## TASK OBJECTIVE
From the data underneath, reproduce exactly the stretch that begins at the line with "Task: Click the activation" and ends after the line with "Open a new tab with plus icon".

## RECORDS PROVIDED
---------------

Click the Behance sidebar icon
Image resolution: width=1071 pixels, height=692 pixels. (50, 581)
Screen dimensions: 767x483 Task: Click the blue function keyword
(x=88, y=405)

---------------

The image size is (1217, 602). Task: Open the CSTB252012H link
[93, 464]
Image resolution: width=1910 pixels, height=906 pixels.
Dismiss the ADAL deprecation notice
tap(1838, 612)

---------------

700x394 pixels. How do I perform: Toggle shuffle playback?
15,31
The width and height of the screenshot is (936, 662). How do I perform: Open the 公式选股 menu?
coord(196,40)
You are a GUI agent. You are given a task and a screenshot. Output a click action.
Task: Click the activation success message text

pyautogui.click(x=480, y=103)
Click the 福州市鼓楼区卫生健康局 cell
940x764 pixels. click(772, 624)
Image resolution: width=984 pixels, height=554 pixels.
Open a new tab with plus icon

---------------

## SOLUTION FOR THIS EXERCISE
Task: Click the activation success message text

pyautogui.click(x=480, y=103)
Click the 福州市鼓楼区卫生健康局 cell
940x764 pixels. click(772, 624)
Image resolution: width=984 pixels, height=554 pixels.
Open a new tab with plus icon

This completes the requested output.